Numbers aside, there is nothing like being embroiled in one of Christie's classic whodunits. Just when you think you've successfully sidestepped the well-laid traps, picked up a few clues, brushed aside numerous red herrings and started preparing your case, in comes the stubborn Belgian Hercule Poirot or the unassuming Miss Jane Marple to really set things straight.
Some critics accused her of churning out cardboard characters and writing wooden prose, but nobody wrote a mystery story quite like Christie. As a child in Devon, she spent a lot of time alone in the gardens and woods surrounding her family home in Ashfield, describing the trees, flora and fauna as "full of terror, secret delights, mystery … and violence".
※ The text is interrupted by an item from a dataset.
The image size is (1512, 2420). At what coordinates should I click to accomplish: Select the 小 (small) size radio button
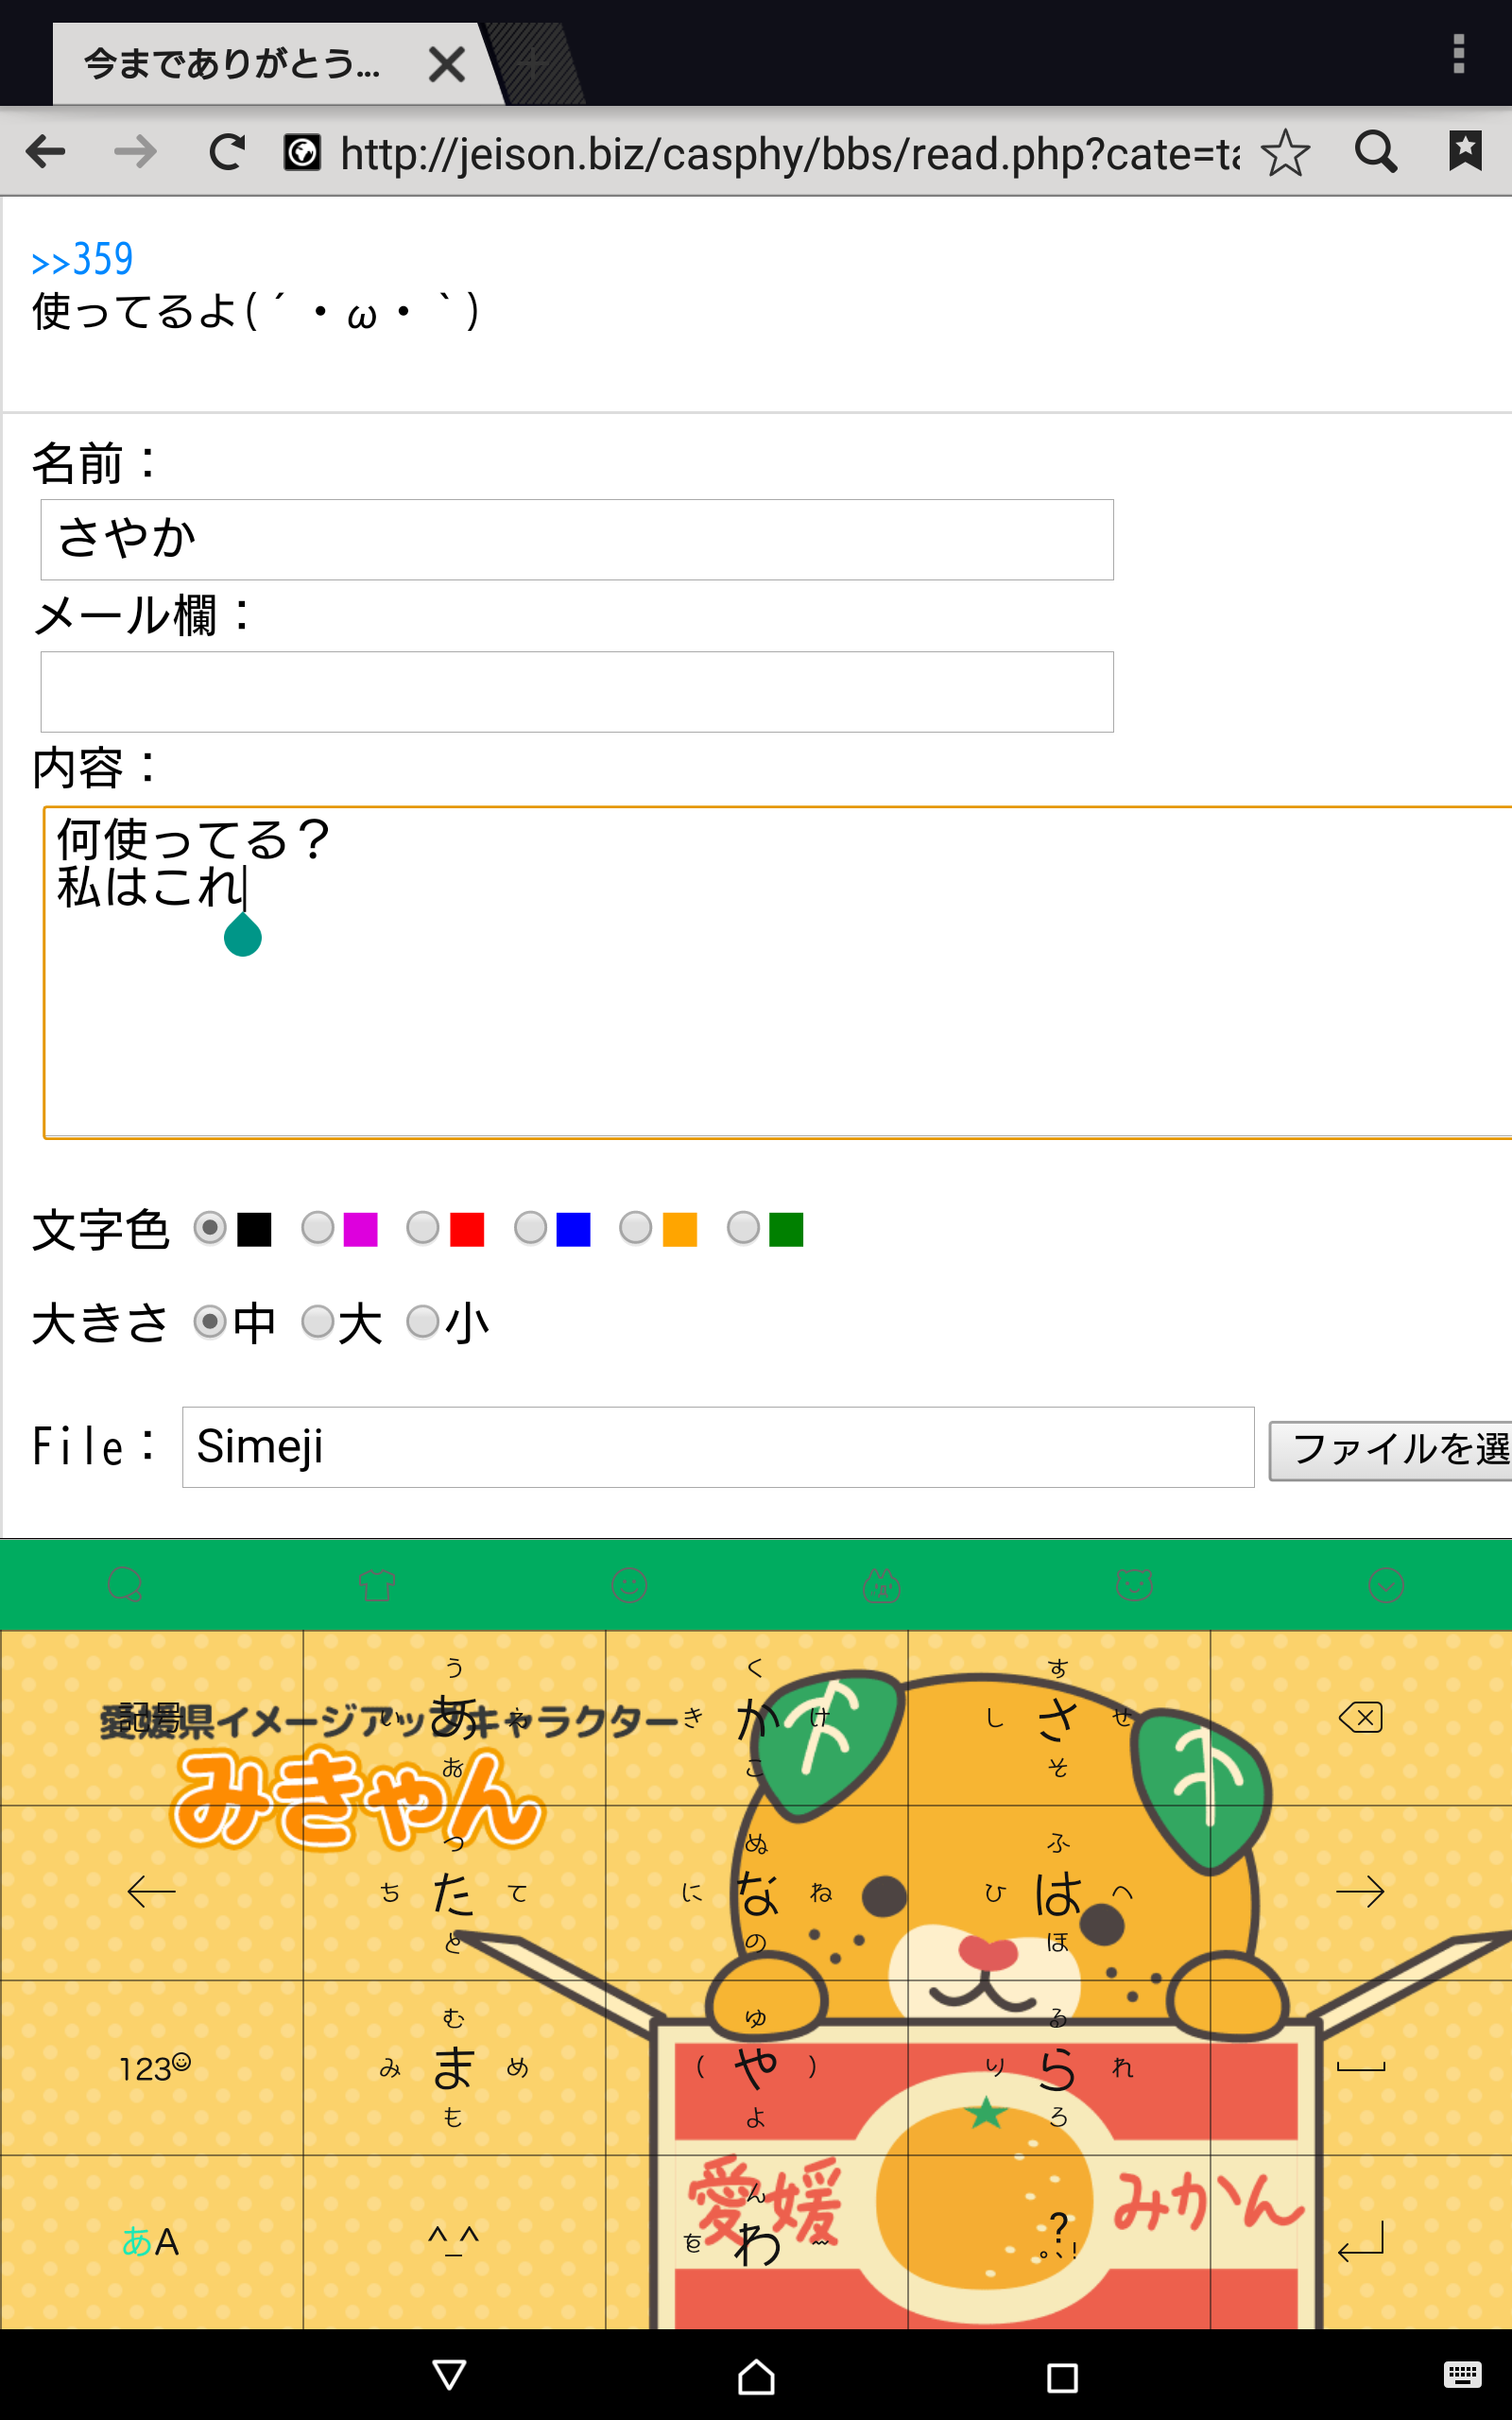pyautogui.click(x=423, y=1322)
The adolescent Christie had a sense of the dark and macabre, and with her reportedly endless array of imaginary friends, her fertile mind seemed destined for literary greatness. She certainly knew how to go about committing murder, especially if it involved a touch of arsenic, a lace of cyanide or - in the case of A Pocketful of Rye - taxine, a little-known poison found in the leaves of the yew tree, easily procured and lethal.
Christie worked as a nurse during the first world war, which introduced her to drugs and medicines, but it wasn't until the second world war when she worked as a pharmacist at University College Hospital in London that she started to understand the potency and complexities of various potions and poisons.
By the time Christie wrote A Pocketful of Rye in 1953, there was a certain ease with which she dealt with the regular plot themes of greed, jealousy, infidelity and familial mistrust amid the English upper-middle classes.
When businessman Rex Fortescue dies suddenly at his office the finger is immediately pointed at his young trophy wife. As Inspector Neele investigates the case, there are more deaths.
As always, it's the astute Miss Marple who solves the mystery - this time to the sound of the nursery rhyme, Sing a Song of Sixpence.